Corriere della Sera, 8 febbraio 2022
Il caso Viktor Medvedchuk e la legge che ha fatto infuriare Mosca
«Vostro onore, condannate pure il mio assistito: io lo so che è colpevole». Giovane difensore d’ufficio ai tempi dell’Urss, raccontano che i perseguitati politici facessero gli scongiuri pur di non vedersi assegnato Viktor Medvedchuk. Il poeta dissidente Vasyl Stus finì a processo e provò a salvarsi, ma di fianco aveva quella specie d’avvocato che nemmeno si rimetteva alla clemenza della corte: no, Medvedchuk s’alzò e chiese una pena esemplare. Anni dopo – il poeta morto di stenti nel gulag Perm 36, il comunismo ormai finito —, l’avvocato spiegò così la sua strategia difensiva: «Stus era un agitatore. La legge sovietica era quella. E andava applicata».
Russi che più russi non si può. Ricchi che più ricchi, nemmeno. Se la spina nel fianco del presidente ucraino Volodymyr Zelensky sono i 130 mila soldati schierati dal Cremlino al confine, quella nel cuore sono gli eterni oligarchi amici di Putin. Uno come il re del gas Dmitry Firtash, 56 anni, qualche amicizia mafiosa, uomo forte ai tempi di Yanukovich e del regime filorusso rovesciato dalla rivolta di Maidan. Un altro come il filantropo Len Blavatnik, 64 anni, proprietario di Warner Music e della Serie A su Dazn, l’amico d’Obama, di Trump e soprattutto di Putin. O uno come l’ex avvocaticchio Medvedchuk, 67 anni, la vera bestia nera, che non ha mai rinnegato le origini siberiane e la sua visione Mosca-centrica, fino a far battezzare la figliola Daria con Putin a far da padrino. «Da vent’anni facciamo le vacanze insieme – ha raccontato —, Vladimir una volta s’è presentato nella mia villa in Crimea con un orsacchiotto e un mazzo di fiori per Daria. Il nostro rapporto, io non lo sfrutto. Ma fa parte del mio arsenale politico».

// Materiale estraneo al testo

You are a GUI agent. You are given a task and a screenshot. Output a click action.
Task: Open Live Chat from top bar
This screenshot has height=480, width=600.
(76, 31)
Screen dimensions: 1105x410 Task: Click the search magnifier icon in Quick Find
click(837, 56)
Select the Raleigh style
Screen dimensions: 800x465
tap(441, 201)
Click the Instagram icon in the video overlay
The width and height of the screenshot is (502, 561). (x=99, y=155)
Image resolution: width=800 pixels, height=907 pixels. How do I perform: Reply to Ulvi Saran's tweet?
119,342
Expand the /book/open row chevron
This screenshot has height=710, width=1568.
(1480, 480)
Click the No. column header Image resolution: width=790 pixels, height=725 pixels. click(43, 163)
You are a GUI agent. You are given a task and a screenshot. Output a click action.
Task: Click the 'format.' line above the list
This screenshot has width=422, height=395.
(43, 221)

Ne ha fatta di strada, Viktor: dai tribunali sovietici, è entrato nel salotto buonissimo dei 40 più ricchi del mondo, e solo dirottando petrolio russo in Europa. Poi ha fondato il primo partito filorusso d’Ucraina, Piattaforma dell’Opposizione, e nell’emergenza Covid è stato pure il primo testimonial del vaccino russo Sputnik. L’anno scorso, quando Zelensky ha promulgato una legge che proibisse a 13 oligarchi di far politica possedendo i media, era all’impero tv di Medvedchuk che pensava. L’amico di Putin è finito in galera, accusato d’alto tradimento, le antenne sono state oscurate, i beni congelati. «È una legge anti-russa», è stata la reazione furiosa del Cremlino: tempo un mese, guarda il caso, sono cominciati i movimenti di truppe al confine.

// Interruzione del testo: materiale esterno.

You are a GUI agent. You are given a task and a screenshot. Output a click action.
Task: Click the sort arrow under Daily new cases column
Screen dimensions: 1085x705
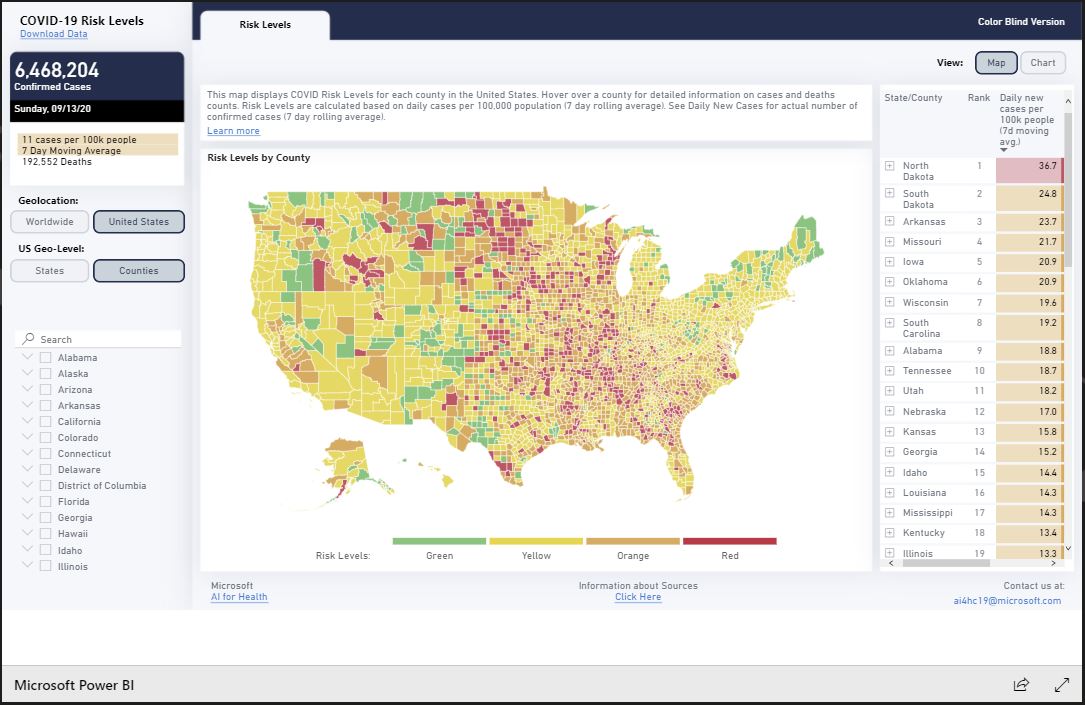(1004, 150)
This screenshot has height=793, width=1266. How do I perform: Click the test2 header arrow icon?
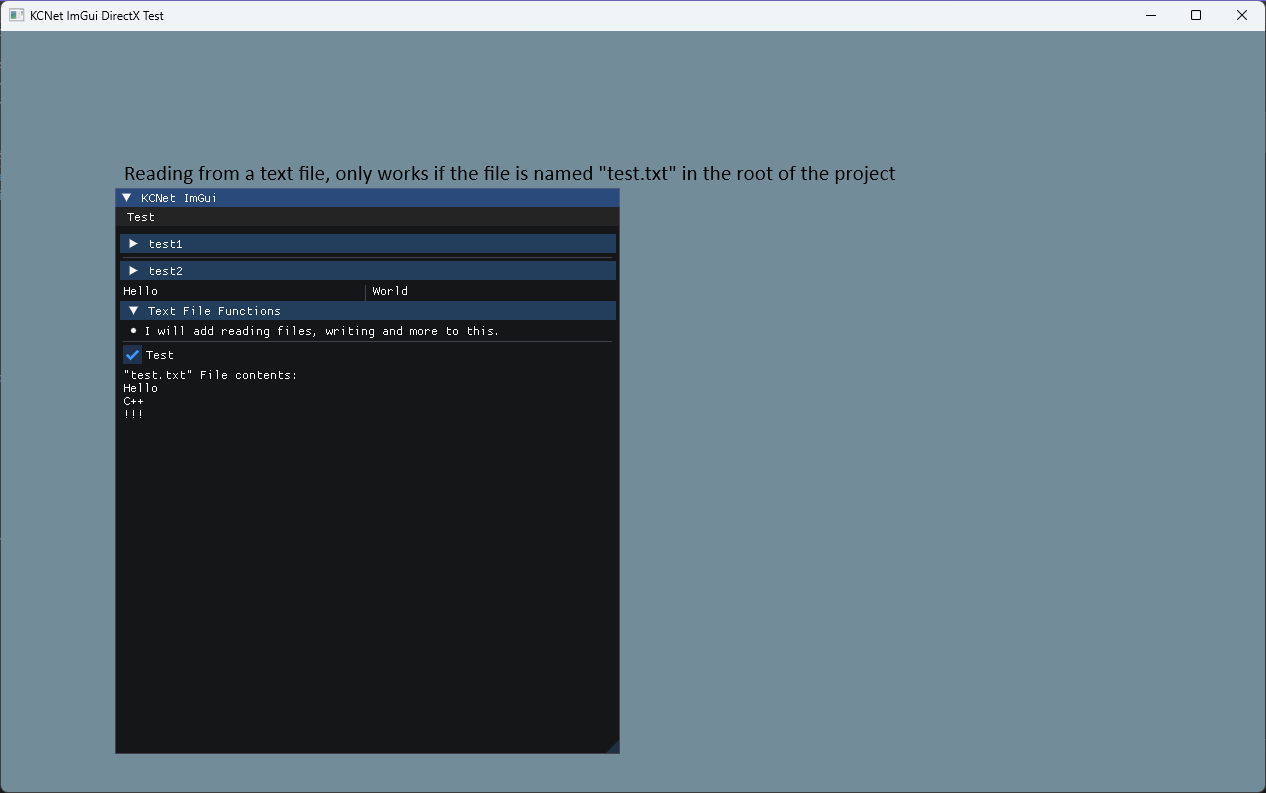(x=133, y=271)
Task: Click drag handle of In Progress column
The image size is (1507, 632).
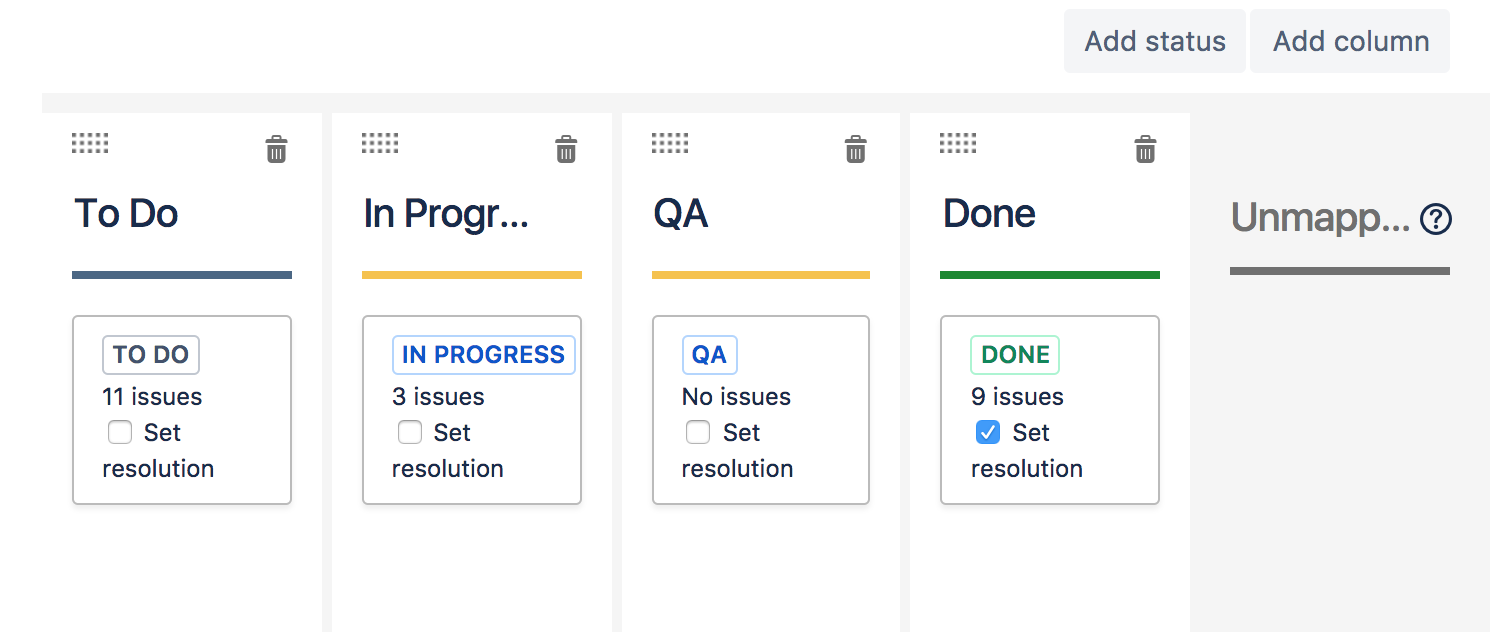Action: pos(380,143)
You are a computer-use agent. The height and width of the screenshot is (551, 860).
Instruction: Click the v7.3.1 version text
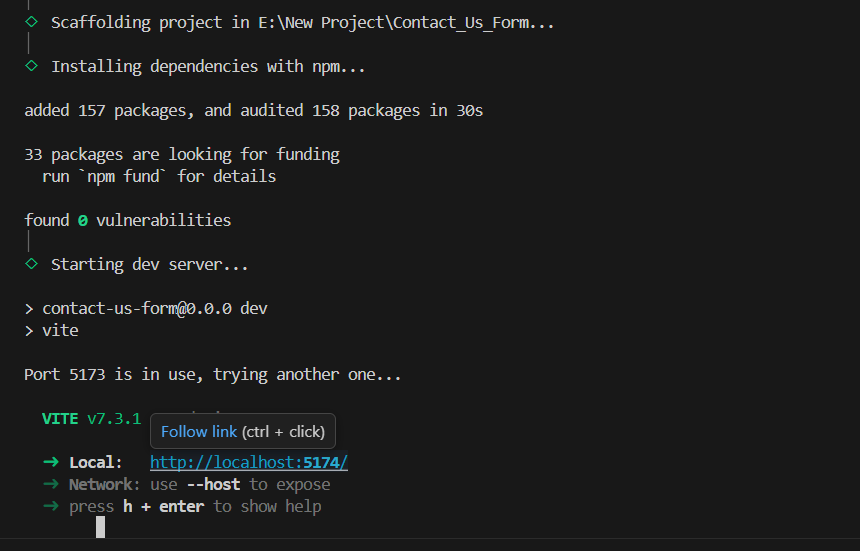click(x=114, y=418)
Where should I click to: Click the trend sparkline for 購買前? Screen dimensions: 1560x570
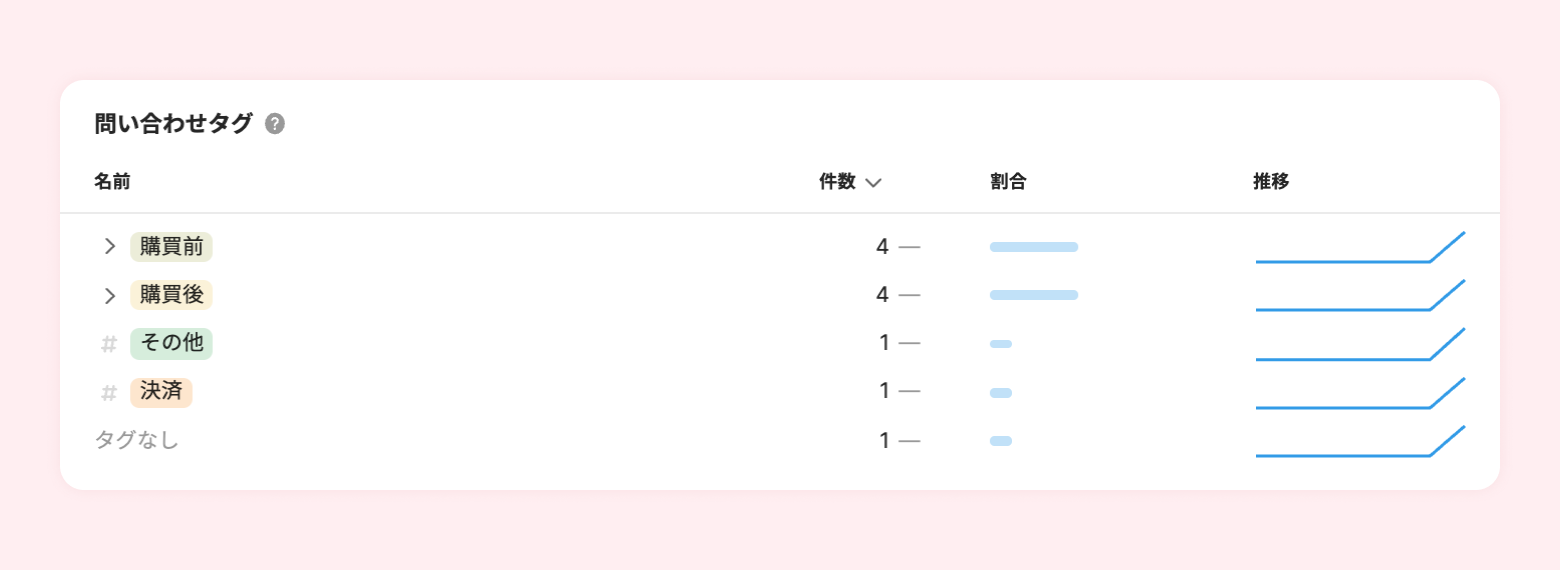coord(1359,249)
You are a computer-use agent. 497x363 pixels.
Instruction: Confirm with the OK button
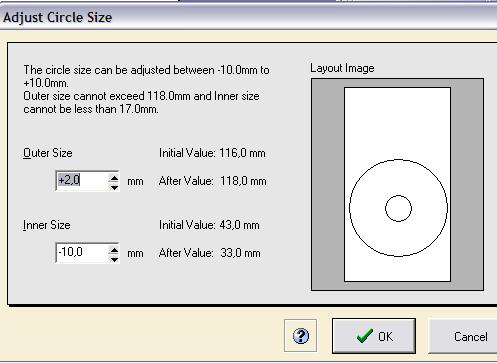click(x=374, y=336)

«Chiamano oligarchi quelli che noi chiameremmo semplicemente poteri forti», commenta un diplomatico a Kiev. Zelensky fu eletto per colpirli, ma oggi solo il 14% degli ucraini pensa di salvarsi dal disastro liberandosi dei Paperoni putiniani. Anche perché la legge non è uguale per tutti e per un Medvedchuk al gabbio, c’è un signore dell’acciaio (Rinat Ahmetov, padrone pallonaro dello Shaktar) che in questi venti di guerra riesce ancora a non ossidarsi, pur accusato di complottare contro Zelensky. Per non dire del filoccidentale re del cioccolato Petro Poroshenko, oppositore finito a processo, ma mai realmente toccato nei suoi affari. O d’Ihor Kolomoysky, che finanziava le milizie antirusse nel Donbass: ha perso la sua banca, eppure continua ad avere un’enorme influenza. «Non c’è Paese in Europa in cui gli oligarchi siano così potenti – dice l’economista Timothy Ash —. Non fanno parte del sistema: sono il sistema». E per espellerli, altro che una purga.